I ORIGINS "Hey, great job buying that stupid bunny. We still can't afford a whiteboard, by the way."

EVERY MOVIE I've seen with Brit Marling (The East, Sound of My Voice) has had the strangest mix of cheese and spiritual shenanigans—and yet, against all odds, they've been compelling in their lo-fi earnestness. Is she the reason this bizarre mélange kinda works? The newest Marling entry is I Origins, director Mike Cahill's film that, with mixed results, explores one scientist's beliefs.

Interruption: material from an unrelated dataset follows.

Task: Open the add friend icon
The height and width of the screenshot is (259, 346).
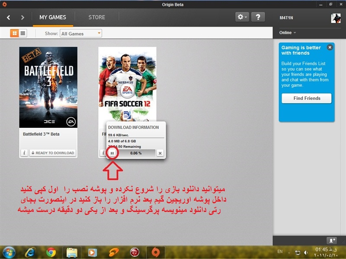Action: [x=331, y=240]
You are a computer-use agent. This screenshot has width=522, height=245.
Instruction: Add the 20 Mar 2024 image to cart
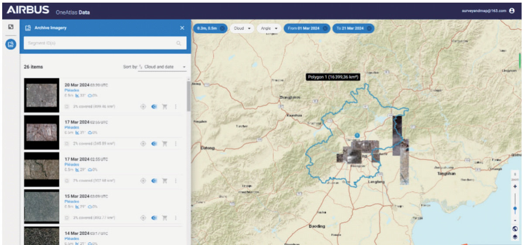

Ian (Michael Pitt) is a biologist studying the evolution of the human eye (get it? eye origins? hyuk, hyuk). At a party, he hooks up with, and then loses, really hot Sofi (Astrid Bergès-Frisbey). He eventually tracks her down, because, oh look, she's staring at him from a billboard! (She's an eyeball model. Which is a job, apparently.) This is where I Origins goes into full science-vs.-spirituality mode, with Ian blathering on about microscopes and Sofi repping for the woo-woo faction. Despite their philosophical differences, their love affair is hot 'n' heavy—until Ian and his lab assistant (Marling) make a huge scientific discovery and the honeymoon comes to an abrupt end.

Flash forward eight years and I Origins takes another turn, with the scientists making another revolutionary discovery—let's just say that iris recognition technology starts factoring into the debate over god's existence. Yes, things get that cringe-y and goofy, but still, somehow—despite the corny twists, soft-focused love story, and ridiculous spiritual whizbangery—I Origins is not strictly terrible... a fact that's just as ludicrous as its storyline.